- [Your instructions]: List every row below as a numbered list. Skip blank lines and leave out the pictures.

- [Items]:
◇ ◇ ◇ ◇ ◇

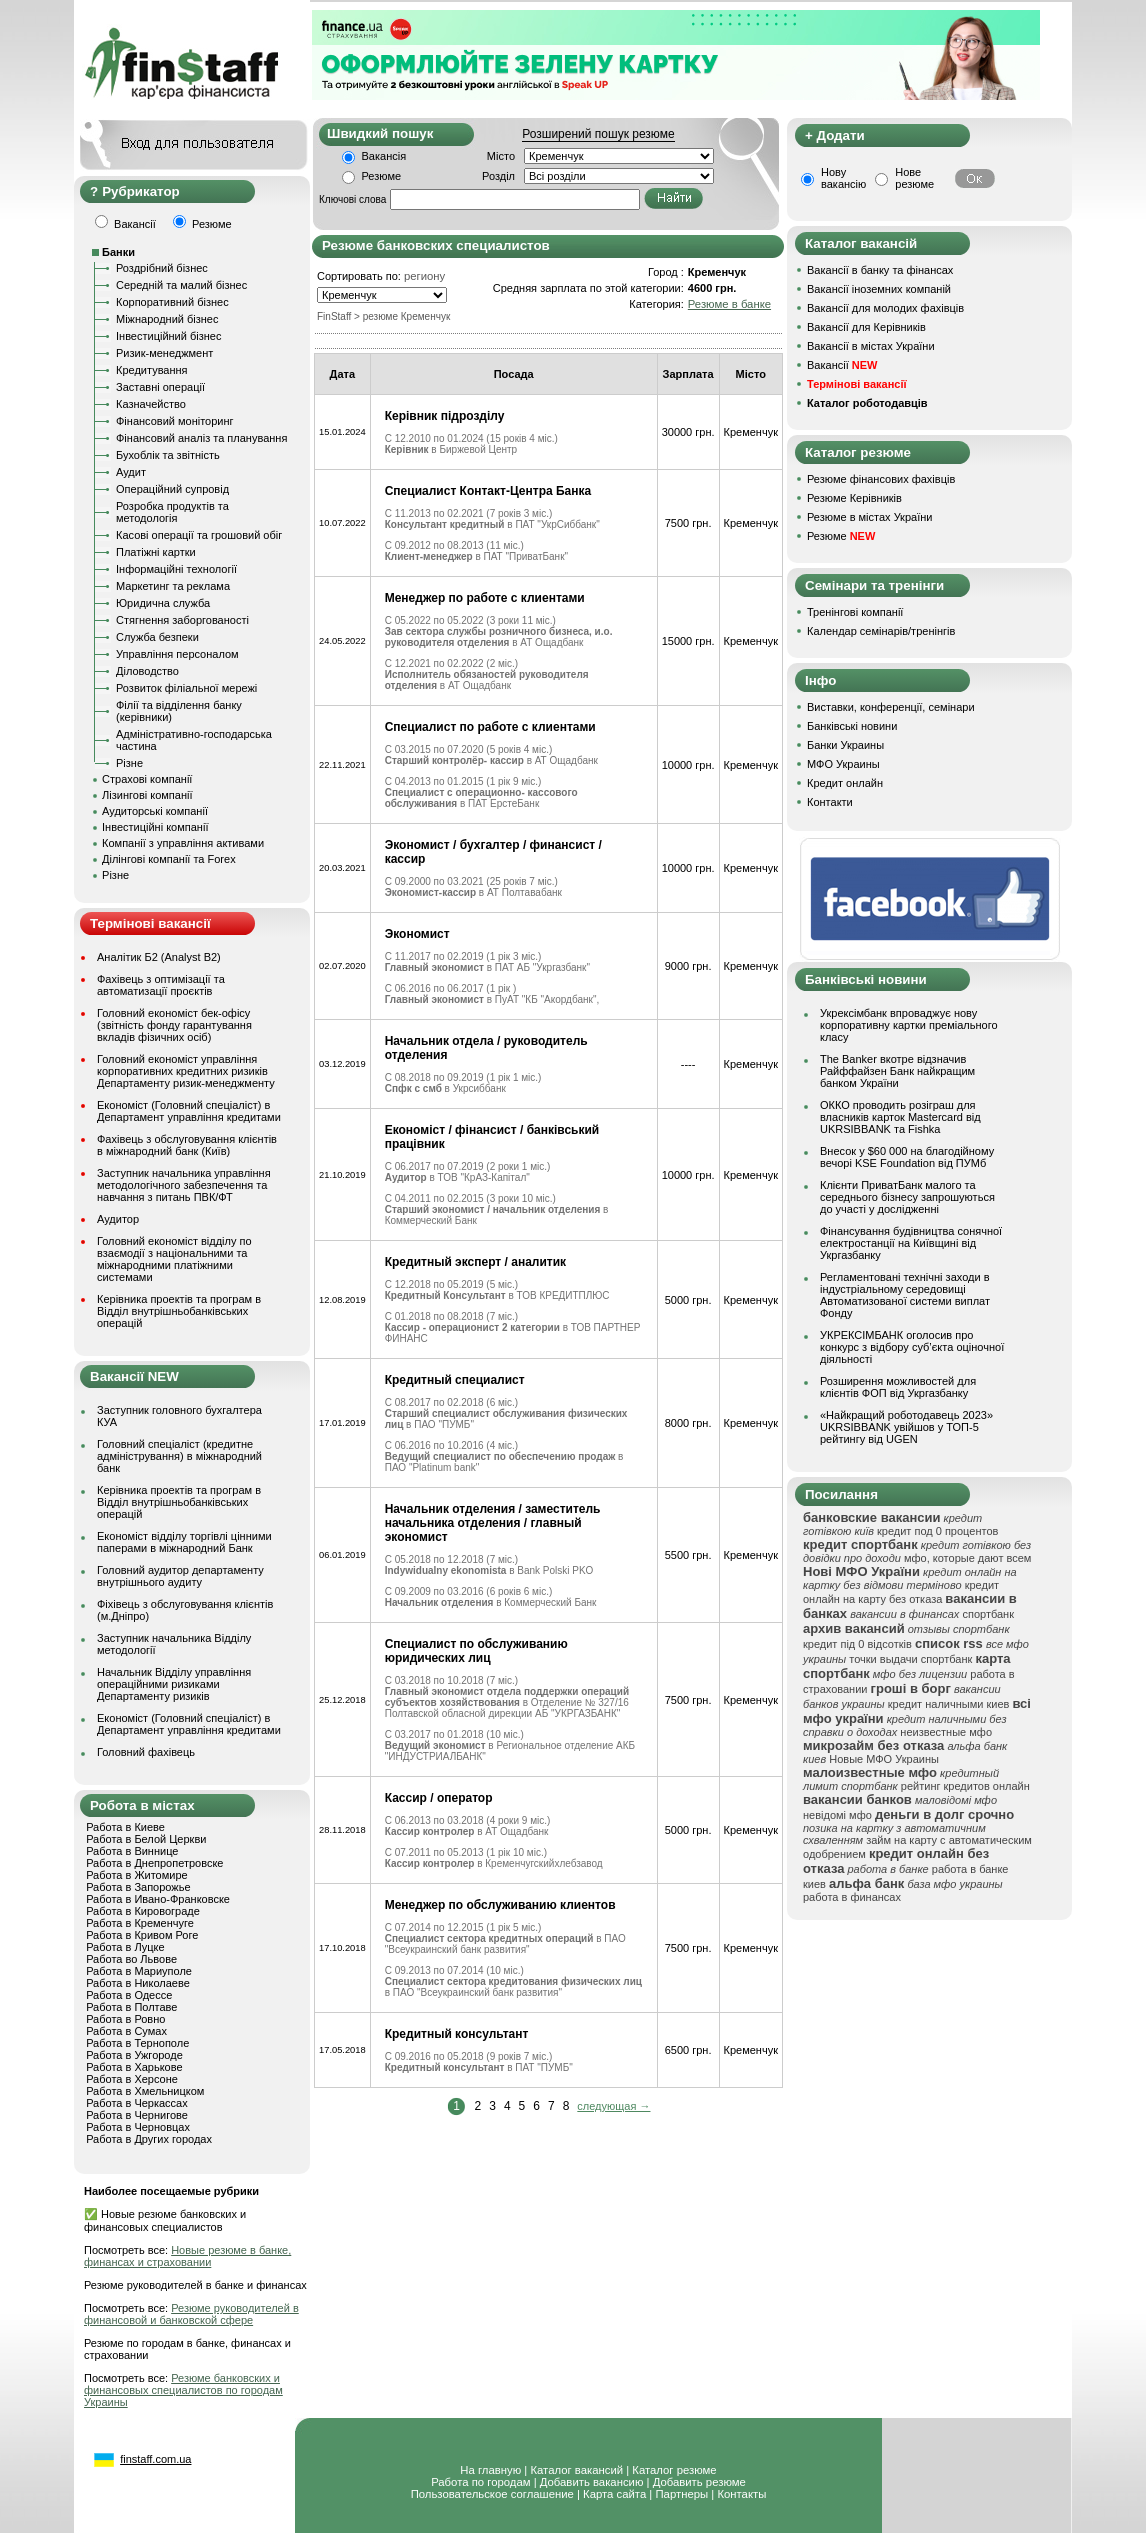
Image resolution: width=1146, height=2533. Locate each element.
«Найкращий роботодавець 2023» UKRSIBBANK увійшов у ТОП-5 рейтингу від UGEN (906, 1427)
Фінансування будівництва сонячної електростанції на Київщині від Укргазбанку (911, 1243)
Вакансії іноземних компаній (879, 289)
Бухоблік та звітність (168, 455)
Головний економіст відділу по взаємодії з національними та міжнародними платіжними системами (174, 1259)
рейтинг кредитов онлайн (965, 1786)
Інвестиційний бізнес (168, 336)
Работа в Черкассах (137, 2103)
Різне (129, 763)
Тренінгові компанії (855, 612)
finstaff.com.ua (155, 2459)
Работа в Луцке (125, 1947)
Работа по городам (480, 2482)
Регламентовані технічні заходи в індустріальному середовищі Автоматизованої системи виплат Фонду (905, 1295)
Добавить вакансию (592, 2482)
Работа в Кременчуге (140, 1923)
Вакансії (842, 365)
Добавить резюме (699, 2482)
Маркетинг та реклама (173, 586)
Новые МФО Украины (884, 1759)
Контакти (830, 802)
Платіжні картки (156, 552)
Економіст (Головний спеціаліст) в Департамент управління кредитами (189, 1111)
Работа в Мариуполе (139, 1971)
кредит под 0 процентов (937, 1531)
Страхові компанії (147, 779)
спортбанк (988, 1614)
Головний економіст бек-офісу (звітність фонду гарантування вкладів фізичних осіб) (174, 1025)
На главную (490, 2470)
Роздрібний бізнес (162, 268)
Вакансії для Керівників (866, 327)
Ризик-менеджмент (164, 353)
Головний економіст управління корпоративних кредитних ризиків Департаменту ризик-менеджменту (186, 1071)
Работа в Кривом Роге (142, 1935)
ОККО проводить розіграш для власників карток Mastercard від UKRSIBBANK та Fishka (900, 1117)
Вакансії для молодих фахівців (885, 308)
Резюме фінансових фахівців (881, 479)
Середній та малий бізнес (181, 285)
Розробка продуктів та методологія (172, 512)
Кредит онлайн (845, 783)
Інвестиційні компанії (155, 827)
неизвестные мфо (946, 1732)
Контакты (741, 2494)
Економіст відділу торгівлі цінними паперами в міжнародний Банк (184, 1542)
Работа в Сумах (126, 2031)
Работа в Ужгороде (134, 2055)
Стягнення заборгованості (182, 620)
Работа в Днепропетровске (154, 1863)
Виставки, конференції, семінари (891, 707)
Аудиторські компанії (155, 811)
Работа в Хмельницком (145, 2091)
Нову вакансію (843, 178)
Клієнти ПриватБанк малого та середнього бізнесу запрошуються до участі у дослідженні (907, 1197)
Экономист (417, 934)
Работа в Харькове (134, 2067)
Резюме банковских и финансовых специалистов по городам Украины (183, 2390)
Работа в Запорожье (138, 1887)
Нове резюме (914, 178)
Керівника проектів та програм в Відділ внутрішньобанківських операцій (179, 1311)
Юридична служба (163, 603)
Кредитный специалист (455, 1380)
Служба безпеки (157, 637)
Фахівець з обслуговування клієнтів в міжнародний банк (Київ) (187, 1145)
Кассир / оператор (439, 1798)
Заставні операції (160, 387)
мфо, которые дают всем (967, 1558)
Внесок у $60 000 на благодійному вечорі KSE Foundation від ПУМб (907, 1157)
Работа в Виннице (132, 1851)
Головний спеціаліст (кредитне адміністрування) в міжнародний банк (179, 1456)
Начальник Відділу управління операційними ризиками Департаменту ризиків (174, 1684)
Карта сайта (614, 2494)
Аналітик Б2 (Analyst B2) (159, 957)
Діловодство (147, 671)
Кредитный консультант (457, 2034)
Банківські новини (852, 726)
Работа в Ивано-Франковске (158, 1899)
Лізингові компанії (147, 795)
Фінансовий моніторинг (175, 421)
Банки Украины (845, 745)
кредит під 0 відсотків (857, 1644)
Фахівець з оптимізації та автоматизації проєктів (161, 985)
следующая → (613, 2106)
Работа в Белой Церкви (146, 1839)
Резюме (382, 176)
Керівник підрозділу (445, 416)
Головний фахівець (146, 1752)
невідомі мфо (837, 1815)
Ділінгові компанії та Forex (169, 859)
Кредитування (152, 370)
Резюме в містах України (869, 517)
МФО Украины (843, 764)
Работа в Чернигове (137, 2115)
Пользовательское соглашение (492, 2494)
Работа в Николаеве (138, 1983)
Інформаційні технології (176, 569)
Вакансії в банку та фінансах (880, 270)
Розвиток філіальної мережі (186, 688)
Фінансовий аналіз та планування (201, 438)
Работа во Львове (131, 1959)
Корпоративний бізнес (172, 302)
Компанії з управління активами (183, 843)
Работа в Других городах (149, 2139)
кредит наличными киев (949, 1704)
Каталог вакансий (576, 2470)
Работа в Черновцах (138, 2127)
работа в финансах (852, 1897)
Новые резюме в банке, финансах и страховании (187, 2256)
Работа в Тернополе (137, 2043)
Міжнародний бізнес (167, 319)
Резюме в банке (729, 304)
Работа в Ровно (125, 2019)
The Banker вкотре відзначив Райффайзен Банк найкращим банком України (897, 1071)
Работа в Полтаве (131, 2007)
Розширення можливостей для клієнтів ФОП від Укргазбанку (898, 1387)
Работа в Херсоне (132, 2079)
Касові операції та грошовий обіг (199, 535)
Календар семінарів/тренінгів (881, 631)
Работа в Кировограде (143, 1911)
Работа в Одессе (129, 1995)
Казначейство (151, 404)
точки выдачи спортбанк (910, 1659)
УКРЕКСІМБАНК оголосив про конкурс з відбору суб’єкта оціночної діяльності (912, 1347)
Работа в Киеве (125, 1827)
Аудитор (118, 1219)
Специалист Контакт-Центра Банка (488, 491)
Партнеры (681, 2494)
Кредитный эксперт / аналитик (475, 1262)
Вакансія (384, 156)
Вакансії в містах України (871, 346)
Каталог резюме (674, 2470)
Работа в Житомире (137, 1875)
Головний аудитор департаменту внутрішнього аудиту (180, 1576)
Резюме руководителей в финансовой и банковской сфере (191, 2314)
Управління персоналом (177, 654)
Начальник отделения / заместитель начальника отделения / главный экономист (493, 1523)
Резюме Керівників (854, 498)
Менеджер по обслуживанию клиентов (500, 1905)
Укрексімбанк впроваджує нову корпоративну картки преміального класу (909, 1025)
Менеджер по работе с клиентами (485, 598)
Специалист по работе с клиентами (490, 727)
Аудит (131, 472)
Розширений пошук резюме (598, 134)
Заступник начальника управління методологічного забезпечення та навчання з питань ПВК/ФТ (184, 1185)
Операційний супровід (172, 489)
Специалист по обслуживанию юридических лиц (476, 1651)
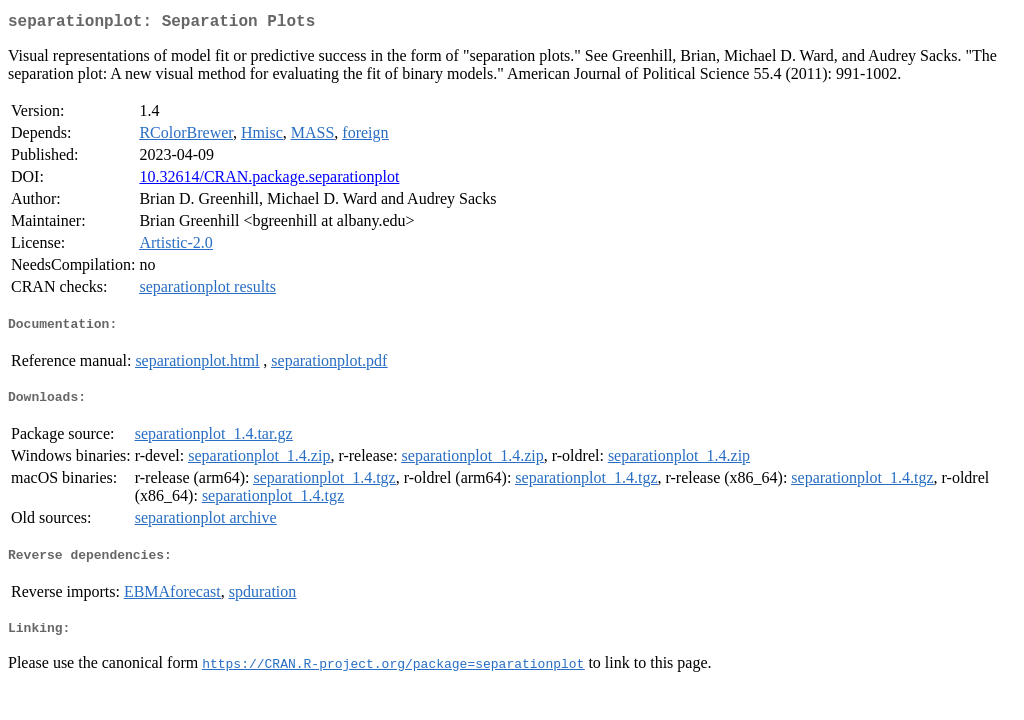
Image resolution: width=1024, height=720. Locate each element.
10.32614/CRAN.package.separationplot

◇ ◇ ◇ ◇ ◇

- [Full response]:
1. Image resolution: width=1146, height=2533. Locate each element.
2. «Найкращий роботодавець 2023» UKRSIBBANK увійшов у ТОП-5 рейтингу від UGEN (906, 1427)
3. Фінансування будівництва сонячної електростанції на Київщині від Укргазбанку (911, 1243)
4. Вакансії іноземних компаній (879, 289)
5. Бухоблік та звітність (168, 455)
6. Головний економіст відділу по взаємодії з національними та міжнародними платіжними системами (174, 1259)
7. рейтинг кредитов онлайн (965, 1786)
8. Інвестиційний бізнес (168, 336)
9. Работа в Черкассах (137, 2103)
10. Різне (129, 763)
11. Тренінгові компанії (855, 612)
12. finstaff.com.ua (155, 2459)
13. Работа в Луцке (125, 1947)
14. Работа по городам (480, 2482)
15. Регламентовані технічні заходи в індустріальному середовищі Автоматизованої системи виплат Фонду (905, 1295)
16. Добавить вакансию (592, 2482)
17. Работа в Кременчуге (140, 1923)
18. Вакансії (842, 365)
19. Добавить резюме (699, 2482)
20. Маркетинг та реклама (173, 586)
21. Новые МФО Украины (884, 1759)
22. Контакти (830, 802)
23. Платіжні картки (156, 552)
24. Економіст (Головний спеціаліст) в Департамент управління кредитами (189, 1111)
25. Работа в Мариуполе (139, 1971)
26. кредит под 0 процентов (937, 1531)
27. Страхові компанії (147, 779)
28. спортбанк (988, 1614)
29. Головний економіст бек-офісу (звітність фонду гарантування вкладів фізичних осіб) (174, 1025)
30. На главную (490, 2470)
31. Роздрібний бізнес (162, 268)
32. Вакансії для Керівників (866, 327)
33. Ризик-менеджмент (164, 353)
34. Головний економіст управління корпоративних кредитних ризиків Департаменту ризик-менеджменту (186, 1071)
35. Работа в Кривом Роге (142, 1935)
36. ОККО проводить розіграш для власників карток Mastercard від UKRSIBBANK та Fishka (900, 1117)
37. Вакансії для молодих фахівців (885, 308)
38. Резюме фінансових фахівців (881, 479)
39. Середній та малий бізнес (181, 285)
40. Розробка продуктів та методологія (172, 512)
41. Кредит онлайн (845, 783)
42. Інвестиційні компанії (155, 827)
43. неизвестные мфо (946, 1732)
44. Контакты (741, 2494)
45. Економіст відділу торгівлі цінними паперами в міжнародний Банк (184, 1542)
46. Работа в Сумах (126, 2031)
47. Работа в Ужгороде (134, 2055)
48. Стягнення заборгованості (182, 620)
49. Работа в Днепропетровске (154, 1863)
50. Виставки, конференції, семінари (891, 707)
51. Аудиторські компанії (155, 811)
52. Работа в Хмельницком (145, 2091)
53. Нову вакансію (843, 178)
54. Клієнти ПриватБанк малого та середнього бізнесу запрошуються до участі у дослідженні (907, 1197)
55. Экономист (417, 934)
56. Работа в Харькове (134, 2067)
57. Резюме банковских и финансовых специалистов по городам Украины (183, 2390)
58. Работа в Запорожье (138, 1887)
59. Нове резюме (914, 178)
60. Керівника проектів та програм в Відділ внутрішньобанківських операцій (179, 1311)
61. Юридична служба (163, 603)
62. Кредитный специалист (455, 1380)
63. Служба безпеки (157, 637)
64. Фахівець з обслуговування клієнтів в міжнародний банк (Київ) (187, 1145)
65. Кассир / оператор (439, 1798)
66. Заставні операції (160, 387)
67. мфо, которые дают всем (967, 1558)
68. Внесок у $60 000 на благодійному вечорі KSE Foundation від ПУМб (907, 1157)
69. Работа в Виннице (132, 1851)
70. Головний спеціаліст (кредитне адміністрування) в міжнародний банк (179, 1456)
71. Начальник Відділу управління операційними ризиками Департаменту ризиків (174, 1684)
72. Карта сайта (614, 2494)
73. Аналітик Б2 (Analyst B2) (159, 957)
74. Діловодство (147, 671)
75. Кредитный консультант (457, 2034)
76. Банківські новини (852, 726)
77. Работа в Ивано-Франковске (158, 1899)
78. Лізингові компанії (147, 795)
79. Фінансовий моніторинг (175, 421)
80. Банки Украины (845, 745)
81. кредит під 0 відсотків (857, 1644)
82. Фахівець з оптимізації та автоматизації проєктів (161, 985)
83. следующая → (613, 2106)
84. Работа в Белой Церкви (146, 1839)
85. Резюме (382, 176)
86. Керівник підрозділу (445, 416)
87. Головний фахівець (146, 1752)
88. невідомі мфо (837, 1815)
89. Ділінгові компанії та Forex (169, 859)
90. Кредитування (152, 370)
91. Резюме в містах України (869, 517)
92. МФО Украины (843, 764)
93. Работа в Чернигове (137, 2115)
94. Пользовательское соглашение (492, 2494)
95. Работа в Николаеве (138, 1983)
96. Інформаційні технології (176, 569)
97. Вакансії в банку та фінансах (880, 270)
98. Розвиток філіальної мережі (186, 688)
99. Фінансовий аналіз та планування (201, 438)
100. Работа во Львове (131, 1959)
101. Корпоративний бізнес (172, 302)
102. Компанії з управління активами (183, 843)
103. Работа в Других городах (149, 2139)
104. кредит наличными киев (949, 1704)
105. Каталог вакансий (576, 2470)
106. Работа в Черновцах (138, 2127)
107. работа в финансах (852, 1897)
108. Новые резюме в банке, финансах и страховании (187, 2256)
109. Работа в Тернополе (137, 2043)
110. Міжнародний бізнес (167, 319)
111. Резюме в банке (729, 304)
112. Работа в Ровно (125, 2019)
113. The Banker вкотре відзначив Райффайзен Банк найкращим банком України (897, 1071)
114. Работа в Полтаве (131, 2007)
115. Розширення можливостей для клієнтів ФОП від Укргазбанку (898, 1387)
116. Работа в Херсоне (132, 2079)
117. Касові операції та грошовий обіг (199, 535)
118. Календар семінарів/тренінгів (881, 631)
119. Работа в Кировограде (143, 1911)
120. Работа в Одессе (129, 1995)
121. Казначейство (151, 404)
122. точки выдачи спортбанк (910, 1659)
123. УКРЕКСІМБАНК оголосив про конкурс з відбору суб’єкта оціночної діяльності (912, 1347)
124. Работа в Киеве (125, 1827)
125. Аудитор (118, 1219)
126. Специалист Контакт-Центра Банка (488, 491)
127. Партнеры (681, 2494)
128. Кредитный эксперт / аналитик (475, 1262)
129. Вакансія (384, 156)
130. Вакансії в містах України (871, 346)
131. Каталог резюме (674, 2470)
132. Работа в Житомире (137, 1875)
133. Головний аудитор департаменту внутрішнього аудиту (180, 1576)
134. Резюме руководителей в финансовой и банковской сфере (191, 2314)
135. Управління персоналом (177, 654)
136. Начальник отделения / заместитель начальника отделения / главный экономист (493, 1523)
137. Резюме Керівників (854, 498)
138. Менеджер по обслуживанию клиентов (500, 1905)
139. Укрексімбанк впроваджує нову корпоративну картки преміального класу (909, 1025)
140. Менеджер по работе с клиентами (485, 598)
141. Специалист по работе с клиентами (490, 727)
142. Аудит (131, 472)
143. Розширений пошук резюме (598, 134)
144. Заступник начальника управління методологічного забезпечення та навчання з питань ПВК/ФТ (184, 1185)
145. Операційний супровід (172, 489)
146. Специалист по обслуживанию юридических лиц (476, 1651)
147. Image resolution: width=1024, height=720. Locate each element.
148. 10.32614/CRAN.package.separationplot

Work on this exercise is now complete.